■ Selected passage ■
#####
Christoph Niemann is an artist, author and animator. His illustrations appear frequently on the covers of The New Yorker and The New York Times Magazine. Debbie spoke with him also in 2018.
Debbie Millman:
When you first came to New York, I read that your original portfolio didn’t showcase one specific visual style or technique. And I understand you had everything in there from vector graphics to pixel drawings, but the common denominator was that the centerpiece of all your work has an idea. So much so that you stated that if someone approached you with a fixed idea about what they wanted, the conversation was pretty much over. Why?
Christoph Niemann:
Frankly, because I knew they had the wrong person. And I would tell them often, and not in a confrontational way, like, “Oh, I would never execute your drawing, but I feel there isn’t a lot of incredible kind of graphs people out there. If you have a concept and you need to execute it in watercolor oil or a wooden sculpture, there’s people for that. And my talents would be more in kind coming up with a concept and then trying to find a style within my limitations to make it come alive.
Debbie Millman:
What limitations?
Christoph Niemann:
Limitations are good. I still struggle with my limitations. And there’s in any kind of drawing, once you want to draw, as with anything, you’re constantly aware of the stuff that you cannot do. On the other hand, that often in that limitation, interesting stuff happens because what makes a drawing or concept interesting is that something unexpected is happening. And if I was able to take what’s in my head and put it on paper, really one-to-one, it would be boring. Often it’s 90% correct, but 10% off and these 10% where your hand does something that your mind didn’t think of, that’s where you sometimes open a door into something that’s really surprising.
Debbie Millman:
Let’s go back to your history, and then we’re going to go deeply into the way you work. 2001 was a big year for you. You had your first New Yorker cover, and you met and married your wife, Lisa. Since that time, you’ve had three children. You’ve illustrated nearly 30 covers for The New Yorker, I counted them last night, as well as several columns for the New York Times, covers for the New York Times Magazine, New York Magazine, and Wired, illustrations for the Museum of Modern Art, National Geographic and so forth. You’ve published 13 books, numerous apps, and frankly, that’s the shortlist, Christoph. So after your internships with Paul and Paula, you were never officially employed full-time again.
#####
■ Supplied information ■
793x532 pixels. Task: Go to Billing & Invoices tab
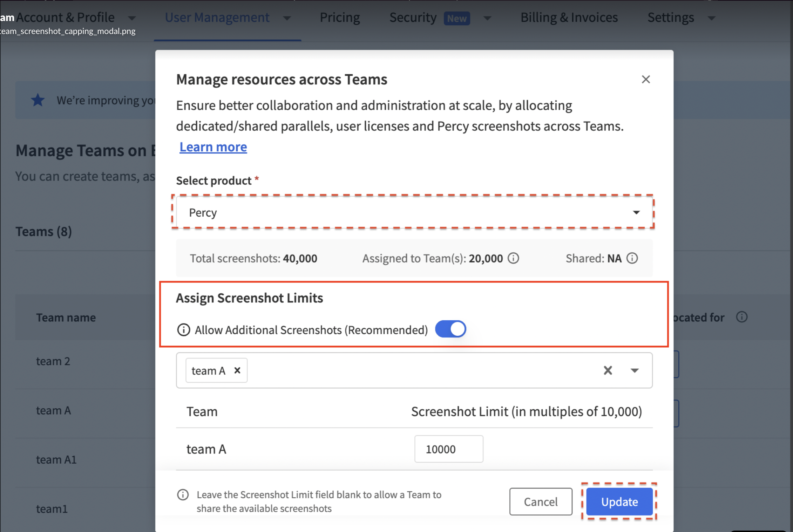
#####
■ Exercise directions ■
Can you copy, word for word, the stretch of the Christoph Niemann interview from "Christoph Niemann is" through "much over. Why?"?

■ Answer to this exercise ■
Christoph Niemann is an artist, author and animator. His illustrations appear frequently on the covers of The New Yorker and The New York Times Magazine. Debbie spoke with him also in 2018.
Debbie Millman:
When you first came to New York, I read that your original portfolio didn’t showcase one specific visual style or technique. And I understand you had everything in there from vector graphics to pixel drawings, but the common denominator was that the centerpiece of all your work has an idea. So much so that you stated that if someone approached you with a fixed idea about what they wanted, the conversation was pretty much over. Why?